Product listing image QA
Screen storefront product photography for visible AI generation, composite artifacts, or misleading staging before a SKU goes live. On marketplaces with strict 'real product' policies, a bad hero shot can pull an entire listing.
Business value
- Catches the listings where 'product on white' shots were obviously generated, before Amazon/eBay/Etsy listing review catches them and suppresses the SKU.
- Surfaces composite issues — products pasted into impossible scenes, scale mismatches with handheld props — that get flagged in review queues.
- Builds an internal asset-quality bar that scales beyond manual designer review.
Agent job to be done
Be a marketplace listing reviewer. Allow assets that read as actual product photography. Hold assets with composite or generation cues. Reject assets that would obviously fail platform review.
format: product_reviewintended_use: publishdomain: ecommerce product listing photography
Marketplace policy variance (Amazon vs. eBay vs. Etsy vs. Mercari)
Amazon's listing image rules (no logos/watermarks on main image, no decorative props, white background for main) drive different failure modes than eBay (more permissive, but strict on 'must show the actual item being sold') or Etsy (allows stylized product photography but flags compositing in 'handmade' categories) or Mercari (relatively permissive, focused on item-condition disclosure). If you sell across marketplaces, scoring is per-marketplace, not universal.
When to call VeracityAPI
After product photography/asset upload, before the listing is submitted for marketplace review or syndicated to channels.
What image URL to submit
Public HTTPS image URL for the exact asset that will appear on the listing. Submit the marketplace-resolution version (Amazon main image: 2000x2000 PNG/JPG).
Decision policy
- allow: low synthetic_image_risk, no composite cues, scale and shadow consistency.
- revise: medium risk — request a re-shoot or a different angle from the original photoshoot. Composites can usually be fixed in the next pass.
- human_review: high risk on hero/main images (the photo that decides whether someone clicks the listing).
- reject: visible heavy manipulation on assets that would fail Amazon A+ Content rules or eBay/Etsy authenticity policies.
Request template
The exact payload shape this use case sends.
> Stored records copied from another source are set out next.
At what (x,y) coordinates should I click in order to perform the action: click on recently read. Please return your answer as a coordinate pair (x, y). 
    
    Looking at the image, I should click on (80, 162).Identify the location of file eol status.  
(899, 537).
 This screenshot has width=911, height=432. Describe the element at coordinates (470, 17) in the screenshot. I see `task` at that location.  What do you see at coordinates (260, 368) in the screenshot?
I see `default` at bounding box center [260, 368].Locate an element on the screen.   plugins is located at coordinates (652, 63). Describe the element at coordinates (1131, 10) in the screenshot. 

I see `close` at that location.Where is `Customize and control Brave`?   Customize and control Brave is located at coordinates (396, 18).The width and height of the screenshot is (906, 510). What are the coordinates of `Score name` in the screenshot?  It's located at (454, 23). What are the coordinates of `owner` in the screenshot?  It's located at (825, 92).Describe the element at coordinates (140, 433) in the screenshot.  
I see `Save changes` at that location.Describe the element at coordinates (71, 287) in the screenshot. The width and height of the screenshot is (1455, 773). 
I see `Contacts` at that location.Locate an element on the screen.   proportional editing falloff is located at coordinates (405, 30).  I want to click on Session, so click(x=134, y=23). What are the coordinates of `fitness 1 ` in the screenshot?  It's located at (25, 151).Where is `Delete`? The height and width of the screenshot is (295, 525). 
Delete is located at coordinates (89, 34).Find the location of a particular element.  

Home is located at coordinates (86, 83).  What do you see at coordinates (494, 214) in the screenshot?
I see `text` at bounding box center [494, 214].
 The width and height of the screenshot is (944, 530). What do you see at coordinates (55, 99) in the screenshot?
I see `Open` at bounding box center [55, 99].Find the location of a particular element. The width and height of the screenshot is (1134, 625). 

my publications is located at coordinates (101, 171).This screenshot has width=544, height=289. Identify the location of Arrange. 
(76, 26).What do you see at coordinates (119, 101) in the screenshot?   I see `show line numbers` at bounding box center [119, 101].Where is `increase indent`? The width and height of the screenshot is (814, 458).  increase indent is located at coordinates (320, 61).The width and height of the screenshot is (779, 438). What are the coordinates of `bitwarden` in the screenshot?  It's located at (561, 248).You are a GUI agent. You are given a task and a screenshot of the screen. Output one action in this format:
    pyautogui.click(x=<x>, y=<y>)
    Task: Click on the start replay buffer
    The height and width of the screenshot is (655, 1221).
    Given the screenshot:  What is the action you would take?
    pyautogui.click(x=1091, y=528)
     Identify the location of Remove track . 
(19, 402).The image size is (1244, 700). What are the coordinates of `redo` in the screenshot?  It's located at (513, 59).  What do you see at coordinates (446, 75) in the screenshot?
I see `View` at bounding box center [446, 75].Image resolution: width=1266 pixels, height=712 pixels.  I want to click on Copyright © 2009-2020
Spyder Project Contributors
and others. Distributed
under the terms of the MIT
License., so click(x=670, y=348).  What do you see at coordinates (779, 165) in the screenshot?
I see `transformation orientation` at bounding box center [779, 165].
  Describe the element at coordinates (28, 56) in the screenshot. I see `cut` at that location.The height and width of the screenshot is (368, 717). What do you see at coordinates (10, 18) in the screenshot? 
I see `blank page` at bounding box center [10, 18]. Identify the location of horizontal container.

The sample below uses representative content for this workflow; substitute your own.
curl https://api.veracityapi.com/v1/analyze \
-H "Authorization: Bearer $VERACITY_API_KEY" \
-H "Content-Type: application/json" \
-d '{"type":"image","content":"https://veracityapi.com/demo/influencer-beauty-tonic.jpg","context":{"format":"product_review","intended_use":"publish","domain":"ecommerce product listing photography"},"store_content":false}'Automation recipe
- Listing agent receives the asset bundle (hero, secondary angles, lifestyle shots).
- Score the hero image first; if it fails, the rest of the bundle gets paused.
- Allow-tagged listings move to marketplace submission.
- Medium-risk assets enter a designer queue with evidence categories.
- Replacement assets re-enter the gate.
Evidence spans agents should inspect
- 'synthetic_texture' — material textures (fabric weave, leather grain, metallic surfaces) that don't render naturally
- 'composite_seam' — product edges that don't agree with the background lighting or color cast
- 'scale_mismatch' — products that don't make sense at the stated size next to context props
- 'impossible_geometry' — handles, hinges, hardware, or fastener details that violate how the product would actually function
Policy pseudocode
if (result.recommended_action === "allow") continueWorkflow(); if (result.recommended_action === "revise") rewriteWith(result.evidence, result.recommended_fixes); if (result.recommended_action === "human_review") queueForHumanReview(result); if (result.recommended_action === "reject") discardOrRebuild();
KPIs to track
- % of listing assets flagged before marketplace submission
- marketplace policy-violation suppression rate (target: drop by 50%+ after deployment)
- designer rework hours per 100 listings
- false-positive appeal rate
- listing time-to-live for clean asset bundles
What can go wrong
- AI-generated product photography is becoming explicitly allowed on some marketplaces (with disclosure) and disallowed on others. The score is one signal; check the platform policy.
- Lifestyle shots are different from product-on-white. Scoring thresholds should differ — lifestyle scenes have legitimate compositing reasons that would trip strict thresholds.
- Pair with a 'has real EXIF camera metadata' check for high-end listings — provenance often resolves ambiguity faster than visual scoring.
Cost and latency notes
Image analysis is a flat $0.02 per image. The endpoint accepts HTTPS image URLs, stores no image bytes, and logs only a URL hash plus hostname. Current v0.1 latency is vision-model-bound, so preflight balance and retry carefully.
Agent evaluation checklist
- Does this workflow have a costly failure mode from manipulated or synthetic-looking visuals?
- Can the agent store evidence categories without storing raw image bytes or full URLs?
- Should this workflow fail open, fail closed, or queue human review if image scoring is unavailable?
- Which field drives policy: recommended_action, risk_level, content_trust_score, or synthetic_image_risk?
- What local provenance check should complement the API score?